In lieu of an abstract, here is a brief excerpt of the content:

  • Submerged Autobiographies
  • Ann Berthoff (bio)
Two Lives—Gertrude and Alice by Janet Malcolm (Yale University Press, 2007. 240 pages. Illustrated. $25)

What a pleasant change this truncated biography is from the 900– or 1200–page blockbusters currently favored by authors and publishers! Short as it is, Janet Malcolm’s account of the life and times of Gertrude Stein, one of the stars of modernism, is substantial; and it offers some surprising revelations. The other life is, of course, that of Alice B. Toklas. There is little the biographer finds noteworthy in her pre-Gertrude days spent in Oakland, of which Gertrude famously observed that there was no there there; but Alice comes into her own in her post-Gertrude days, and we are told a lot about that. Malcolm begins with an amusing recollection of the delight she and “the pretentious young persons” she associated with found in The Alice B. Toklas Cookbook, written by the chef herself, not her companion, as in The Autobiography of Alice B. Toklas. Alice figures in Two Lives not as an alter ego but as the repository of all the practicalities forsworn by Gertrude—as typist, gardener, business manager, kitchen mechanic—and ultimately as the protectress of the reputation of her partner.

Janet Malcolm, whose reputation rests on her unwinking depiction of the journalist’s necessary manipulations, offers in this book cogent observations about the biographer’s art. And as a knowledgeable Freudian she writes with authority about these two lives (her title echoes Gertrude Stein’s trio of stories, Three Lives). The sexual aspect of the relationship does not detain her (it is detailed in one of six short footnotes), but her psychological insights are carefully set forth throughout, with nothing doctrinaire about them. The most important fact of Gertrude Stein’s early life is that she was the youngest of five children. Malcolm lets Gertrude explain the significance: “I had privileges the privilege of petting the privilege of being the youngest one. If that does happen it is not lost all the rest of one’s life, there you are you are privileged, nobody can do anything but take care of you, that is the way I was and this is the way I still am, and any one who is like that necessarily liked it. I did and do.”

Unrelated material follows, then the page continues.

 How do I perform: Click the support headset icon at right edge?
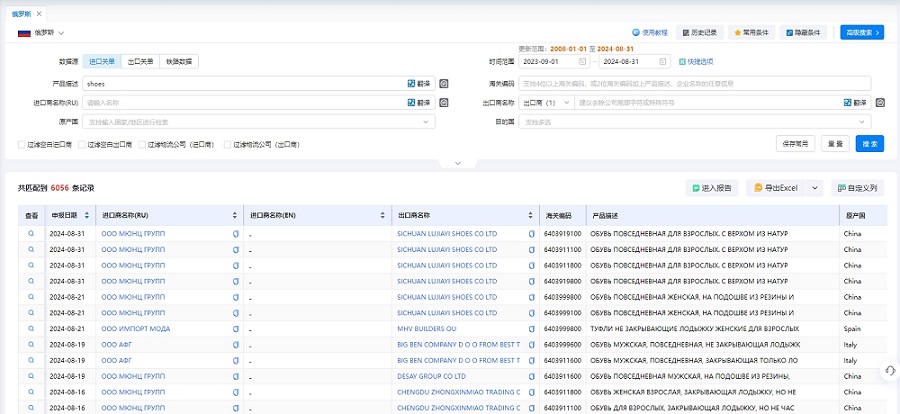click(x=889, y=371)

Feeling privileged provided the rationale for Stein’s exploitation of Alice B. (whose nickname for Gertrude was Baby), but Janet Malcolm shows us how she held being forever taken care of as a birthright, a notion that shaded over into a confidence that everyone was susceptible to her charm, which was “as conspicuous as her fatness, and surely accounts for the way people were always practically lining up to be of service to her.” One of the interests of this biography is the reader’s perceiving how the services of friends helped in confirming Gertrude’s “playful egomania,” in stimulating her “preternatural cheerfulness” and “her habitual attempt to be bright,” which Malcolm sees as “a defining characteristic of her life and her art.” But, when Gertrude presents herself in The Autobiography of Alice B. Toklas as [End Page xxviii] “one of the world’s greatest geniuses, and of every other person as someone put on earth only to irritate or to amuse her,” Malcolm sees it not as a representation of the way Gertrude saw herself but as “a reflection of . . . the way she thought about biographical representation.” Maybe. But, if so, then we must credit Stein with ceaselessly displaying a sense of irony. In her pamphlet on Picasso (one of her most readable writings), she describes herself as doing with language what Picasso does with paint, identifying herself not only with Cubism but with the genius Picasso. When a friend declared that “the three people of first rate importance he had met in his life were Picasso, Gertrude Stein and André Gide,” Gertrude responded: “Why include Gide?”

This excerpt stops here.